2 Timothy is the last letter Paul wrote before he died. He’s writing from a prison cell in Rome. In the letter, he talks of several people by name who have deserted him, but Onesiphorus stands in stark contrast. Paul pronounces a blessing of mercy upon his friend who was determined to serve and refresh the one who had brought the gospel, the message of mercy, to him and his household in Ephesus.

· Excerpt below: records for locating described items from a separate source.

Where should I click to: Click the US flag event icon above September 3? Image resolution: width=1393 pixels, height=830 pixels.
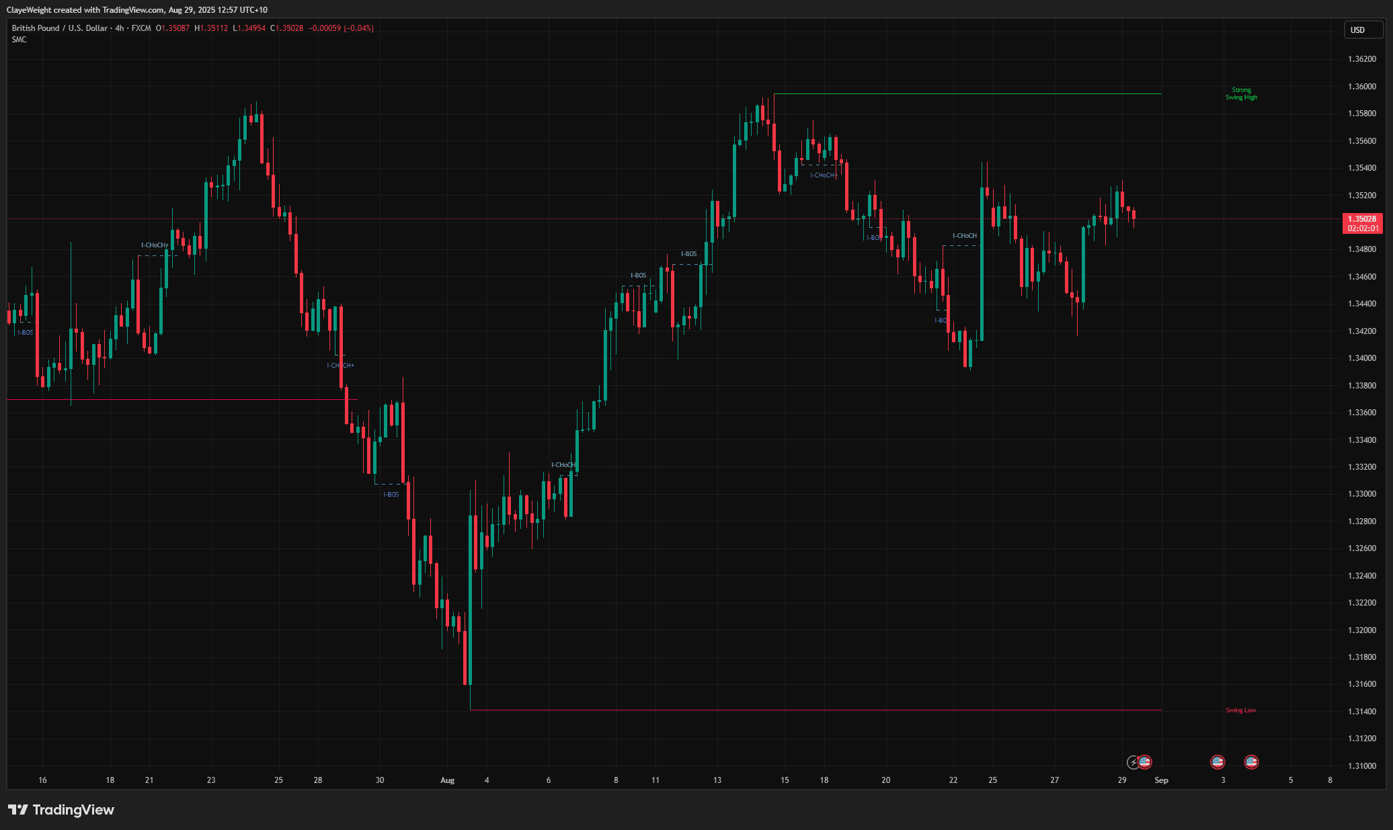[1218, 762]
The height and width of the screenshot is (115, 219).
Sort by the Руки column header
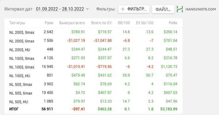pos(49,23)
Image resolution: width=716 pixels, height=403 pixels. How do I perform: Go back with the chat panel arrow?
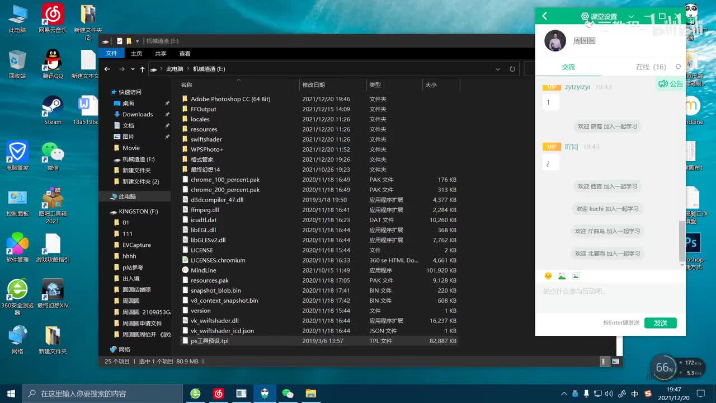(544, 16)
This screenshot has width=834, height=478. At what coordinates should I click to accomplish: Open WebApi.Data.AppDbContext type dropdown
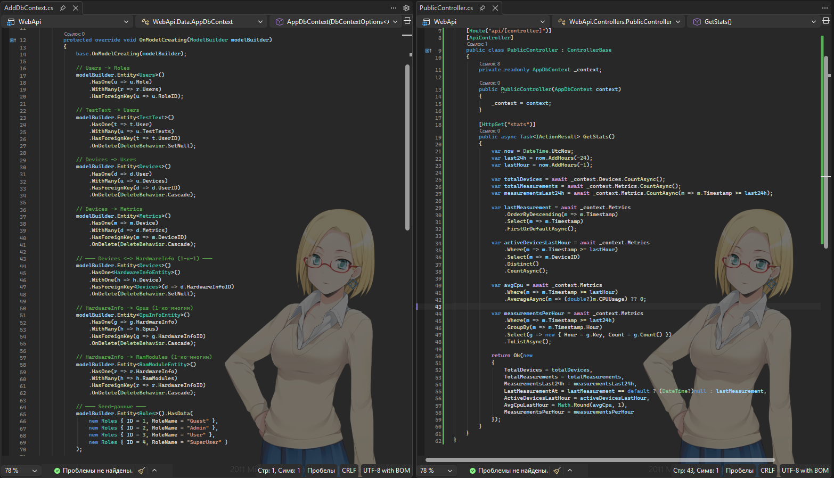pyautogui.click(x=201, y=22)
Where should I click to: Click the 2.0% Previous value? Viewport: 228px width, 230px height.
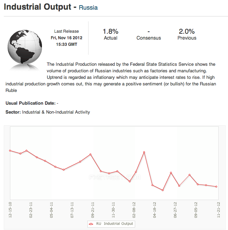click(187, 31)
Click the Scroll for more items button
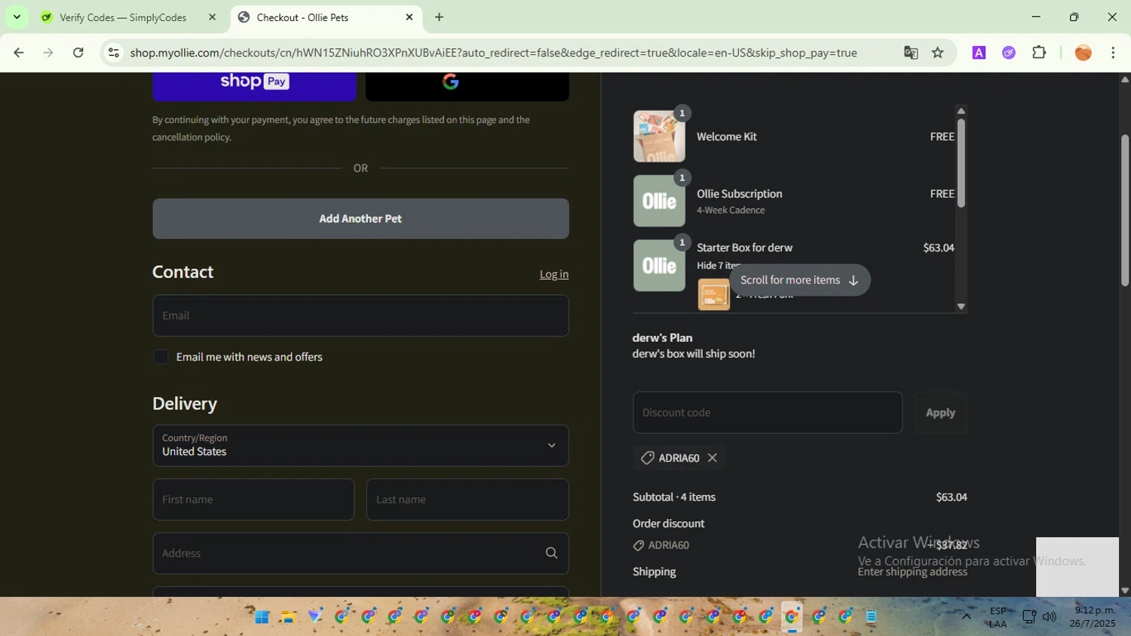 [799, 280]
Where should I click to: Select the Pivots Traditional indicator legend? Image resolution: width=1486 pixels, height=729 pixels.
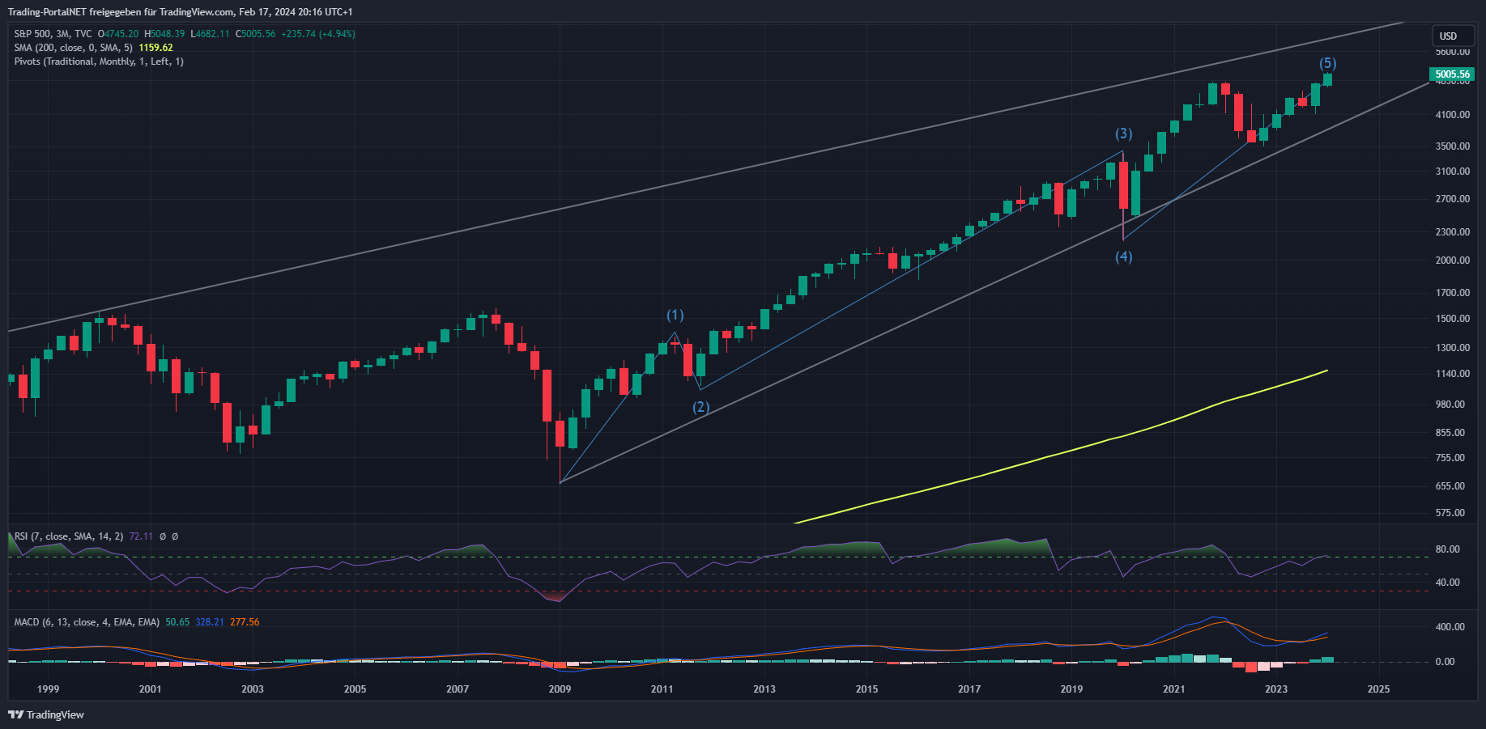click(x=98, y=61)
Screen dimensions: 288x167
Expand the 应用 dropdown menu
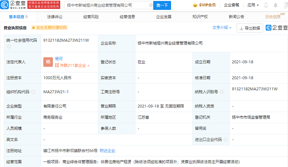point(253,5)
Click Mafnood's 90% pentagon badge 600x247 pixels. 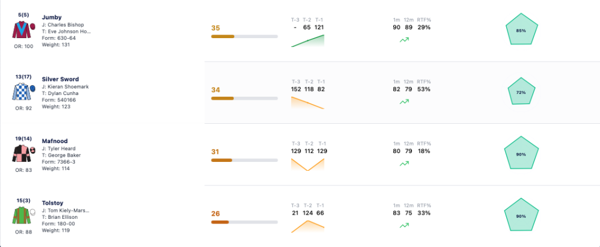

What does it mean to refresh others? It means to give rest and to restore strength. Onesiphorus often refreshed Paul and wasn’t ashamed of his chains. Why would others be ashamed? Perhaps they saw Paul’s chains as a sign of weakness or were afraid of the risks Paul took in proclaiming the gospel. Whatever the reason, Onesiphorus didn’t care. He didn’t let the indignity of Paul’s situation deter him from serving him in a way that gave him rest. We’re not told specifically what this service was but whatever he did, it eased Paul’s burdens and made his struggle more bearable.
And do you notice his courage and commitment? Keep in mind that Onesiphorus had to travel from Ephesus to Rome. The trip itself would’ve been filled with potential peril. But then Paul says that when Onesiphorus arrived in Rome, he sought for him earnestly until he found him. What must it have been like to search earnestly for a prisoner in Rome? A Christian prisoner for that matter? I’m sure that task also involved great risk and difficulty. Onesiphorus showed an enormous amount of commitment in seeking out his friend who was condemned to die. In good times and in bad, he stuck with Paul.
This little passage is a great example of sacrificial gospel friendship. I pray that I can be that kind of friend to others and, in my own hour of need, that I will have such friends.